Team collaboration by providing access to discussions, managing notifications, analyzing team activity, and streamlining processes for the team.
6. JetBrains MCP Proxy Server
Why It’s Useful: JetBrains offers IDEs, including IntelliJ IDEA for Java and Kotlin; PyCharm for Python, WebStorm for JavaScript, Rider for .NET, and CLion for C/C++. It offers a plugin for its MCP proxy server, which allows AI tools to leverage the IDE’s code understanding capabilities, perform refactorings, generate code, and access project context directly within the development environment where the AI Assistant is running. It enables:
IDE integration, providing a bridge for external AI agents to communicate with the AI Assistant plugin running within a JetBrains IDE;
Code understanding and analysis, allowing the AI agent to access the IDE’s understanding of the codebase, including syntax, semantics, and project structure;
Code generation and modification, which facilitate AI-driven code generation, autocompletion, refactoring, and other code manipulation tasks, are executed by the IDE.
Project context access, enables the AI agent to get information about the current project, open files, and cursor position to provide contextually relevant assistance; and
Local execution, which means the proxy runs locally, facilitating communication between a local AI agent or development tool and the local JetBrains IDE instance.
7. MongoDB MCP Server
Why it’s useful: The MongoDB MCP Server allows AI to interact with its database. A frontend developer could use an AI agent to:
Query the database for a specific piece of information.
Manage data by adding a new user to the database using natural language.
Manage collections by creating new collections for the database.

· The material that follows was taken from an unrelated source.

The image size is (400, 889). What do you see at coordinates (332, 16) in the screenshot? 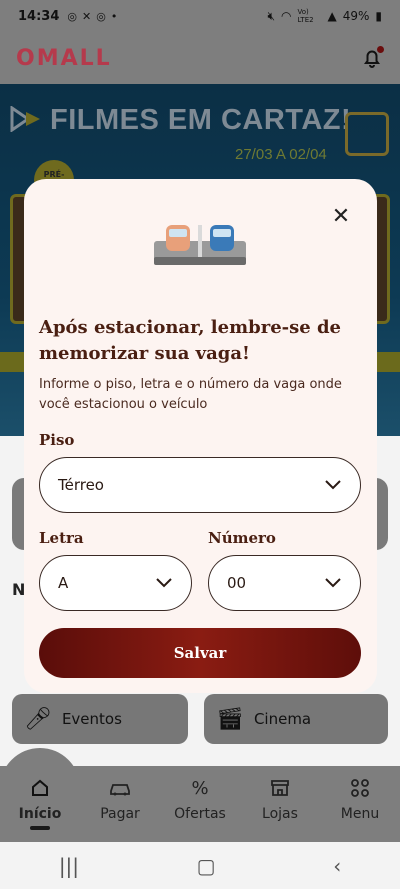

Get the schema of the database; and
Create context-aware code generation, which means developers can describe the needed data and let the AI generate the MongoDB queries and even the code to interact with it.
8. React MCP Server (third-party)
Meta hasn’t announced any plans to release an MCP server for React, but frontend developer Kalivaraprasad Gonapa, who works at Drishya AI Labs, has created one. The React MCP Server integrates with Claude Desktop, enabling the creation and modification of React apps based on user prompts, according to the GitHub repository. It enables:
Creating new React applications;
Running React development servers;
Managing files and directories;
Installing npm packages;
Executing terminal commands; and
Tracking and managing long-running processes.
9. Shopify Dev MCP server
Why it’s useful: This MCP Server connects a developer’s AI assistant to Shopify’s development resources, enabling an AI assistant to search Shopify docs, explore API schemas, build Functions, and get up-to-date answers about Shopify APIs and best practices. The MCP server enables:
Querying your AI assistant about developing with Shopify;
Supporting Shopify’s APIs, which include the Admin GraphQL API, Functions, Polaris web components (optional), and Liquid (optional); and
Integration with AI development tools, such as Cursor and Claude Desktop.
10. Vercel MCP Server
Why it’s useful: The Vercel MCP Server allows AI to interact with the frontend development and hosting platform. It works with Gemini CLI, Gemini Code Assist, Windsurf, Goose, Raycast, Devin, VS Code with Copilot, Cursor, Claude and Claude Code, and ChatGPT. It enables:
Deploying a new version of an app;
Getting feedback on the application, including new features;
Managing app settings by checking an app’s environment variables; and
Handling the configuration of a new application.
Coming Soon
Angular MCP Server (experimental)
Why it’s useful: Angular has an CLI MCP server in the experimental phase that will provide tools to help developers in their workflow. It enables:
Best practice support by allowing developers to access the Angular Best Practices Guide to ensure all code adheres to modern standards.
Listing all applications and libraries defined in an Angular workspace by reading the angular.json configuration file; and
Searching Angular’s official documentation.